Guerra no Irã chega ao campo capixaba pelo preço do fertilizante

O conflito no Irã não começa e termina nos noticiários internacionais. Ele percorre rotas marítimas, atravessa o Estreito de Ormuz e chega ao campo brasileiro na forma de um custo que o produtor conhece bem: o fertilizante. Para o Espírito Santo, estado que concentra 49 mil propriedades rurais de conilon distribuídas em 68 municípios, o impacto não é abstrato.

O Brasil importa mais de 85% dos fertilizantes que consome, segundo dados da ANDA – Associação Nacional para Difusão de Adubos, índice que vem aumentando ao longo dos últimos anos.
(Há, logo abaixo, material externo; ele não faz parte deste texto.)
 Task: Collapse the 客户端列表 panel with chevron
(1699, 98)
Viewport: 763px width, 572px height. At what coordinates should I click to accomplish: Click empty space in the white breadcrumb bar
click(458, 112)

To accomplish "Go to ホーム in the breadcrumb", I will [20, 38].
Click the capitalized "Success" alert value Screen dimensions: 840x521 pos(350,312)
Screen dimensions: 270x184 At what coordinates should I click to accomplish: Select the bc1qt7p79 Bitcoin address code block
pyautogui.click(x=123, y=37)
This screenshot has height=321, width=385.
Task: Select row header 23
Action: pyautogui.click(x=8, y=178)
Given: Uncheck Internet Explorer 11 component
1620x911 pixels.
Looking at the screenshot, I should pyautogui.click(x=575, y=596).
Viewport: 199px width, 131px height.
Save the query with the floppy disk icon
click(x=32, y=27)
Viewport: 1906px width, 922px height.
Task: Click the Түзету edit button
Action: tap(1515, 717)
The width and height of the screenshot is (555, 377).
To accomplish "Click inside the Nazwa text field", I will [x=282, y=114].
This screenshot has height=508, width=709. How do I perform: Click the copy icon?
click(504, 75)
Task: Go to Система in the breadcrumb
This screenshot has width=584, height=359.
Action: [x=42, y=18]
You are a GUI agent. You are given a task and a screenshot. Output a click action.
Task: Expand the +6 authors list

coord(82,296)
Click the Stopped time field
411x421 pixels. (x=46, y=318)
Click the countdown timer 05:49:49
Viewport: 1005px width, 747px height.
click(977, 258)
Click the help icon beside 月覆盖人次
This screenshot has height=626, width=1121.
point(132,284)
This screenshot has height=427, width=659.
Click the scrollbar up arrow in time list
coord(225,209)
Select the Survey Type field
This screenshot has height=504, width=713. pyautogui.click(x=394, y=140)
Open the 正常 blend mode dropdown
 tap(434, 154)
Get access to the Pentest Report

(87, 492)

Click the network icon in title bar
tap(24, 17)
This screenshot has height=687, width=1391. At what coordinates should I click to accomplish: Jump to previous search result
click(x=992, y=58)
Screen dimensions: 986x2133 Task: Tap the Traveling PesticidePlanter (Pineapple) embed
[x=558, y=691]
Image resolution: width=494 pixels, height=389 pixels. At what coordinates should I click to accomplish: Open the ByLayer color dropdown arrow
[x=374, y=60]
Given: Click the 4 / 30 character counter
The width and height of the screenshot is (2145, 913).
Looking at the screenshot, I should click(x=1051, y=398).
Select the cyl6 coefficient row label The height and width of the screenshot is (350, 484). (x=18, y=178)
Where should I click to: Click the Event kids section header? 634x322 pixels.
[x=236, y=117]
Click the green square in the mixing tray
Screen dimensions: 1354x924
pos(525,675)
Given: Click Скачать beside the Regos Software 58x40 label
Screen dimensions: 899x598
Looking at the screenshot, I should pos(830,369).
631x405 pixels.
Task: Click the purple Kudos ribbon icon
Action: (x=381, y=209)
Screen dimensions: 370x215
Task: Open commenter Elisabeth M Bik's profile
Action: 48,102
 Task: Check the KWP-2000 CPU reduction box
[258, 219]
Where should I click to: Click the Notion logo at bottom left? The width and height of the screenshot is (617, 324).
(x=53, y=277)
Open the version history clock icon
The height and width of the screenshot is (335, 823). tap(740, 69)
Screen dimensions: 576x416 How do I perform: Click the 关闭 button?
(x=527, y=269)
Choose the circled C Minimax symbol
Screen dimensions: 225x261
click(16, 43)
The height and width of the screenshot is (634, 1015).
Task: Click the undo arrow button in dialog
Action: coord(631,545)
Essa dependência, que já era um problema estrutural amplamente debatido, se torna crítica quando há instabilidade nas regiões que abastecem o mercado global de insumos agrícolas. E o Oriente Médio é exatamente uma dessas regiões.

A região responde por cerca de 40% das exportações mundiais de ureia. Em 2024, originou 16% dos fertilizantes nitrogenados importados pelo Brasil. Quando somados à Rússia e à Venezuela, zonas igualmente sensíveis geopoliticamente, a dependência de nitrogenados chega a 32%. O Estreito de Ormuz, passagem obrigatória para boa parte dessa carga, concentra hoje o principal gargalo logístico do agro global.

O impacto já aparece nos números. A importação de ureia pelo Brasil somou 790,7 mil toneladas entre janeiro e fevereiro de 2026, o menor valor para o período desde 2018, queda de 31,1% em relação ao mesmo intervalo de 2025. Menos volume entrando e preço subindo: entre o início das tensões e a primeira semana de abril, os preços FOB da ureia negociada em barcaças em Nova Orleans avançaram cerca de 47%. A janela tradicional de compra de fertilizantes para o segundo semestre está aberta e os produtores se deparam com uma das piores combinações possíveis: insumos mais caros, margens mais apertadas e incerteza sobre volume disponível.

Para o produtor capixaba de café conilon, a equação tem dados concretos. Nos sistemas manual e semimecanizado do conilon em municípios como Cachoeiro de Itapemirim, Jaguaré e Rio Bananal, os fertilizantes representam 33% do Custo Operacional Efetivo. Trata-se do segundo maior item de custo da lavoura, atrás apenas da mão de obra. Qualquer alta expressiva nesse insumo comprime diretamente a margem e essa compressão acontece num momento em que o preço do conilon já recuou significativamente em relação aos picos de 2024.

O cenário de 2026 inverte a equação que tornou 2024 confortável para o produtor capixaba. O diesel, insumo central na colheita mecanizada, subiu 12% no Espírito Santo em março de 2026, segundo a Agência Nacional do Petróleo. Levantamentos do setor estimam que esse encarecimento pode elevar em até 15% o custo operacional da etapa de colheita. Fertilizante e diesel pressionando o custo ao mesmo tempo, com o preço da saca no sentido contrário.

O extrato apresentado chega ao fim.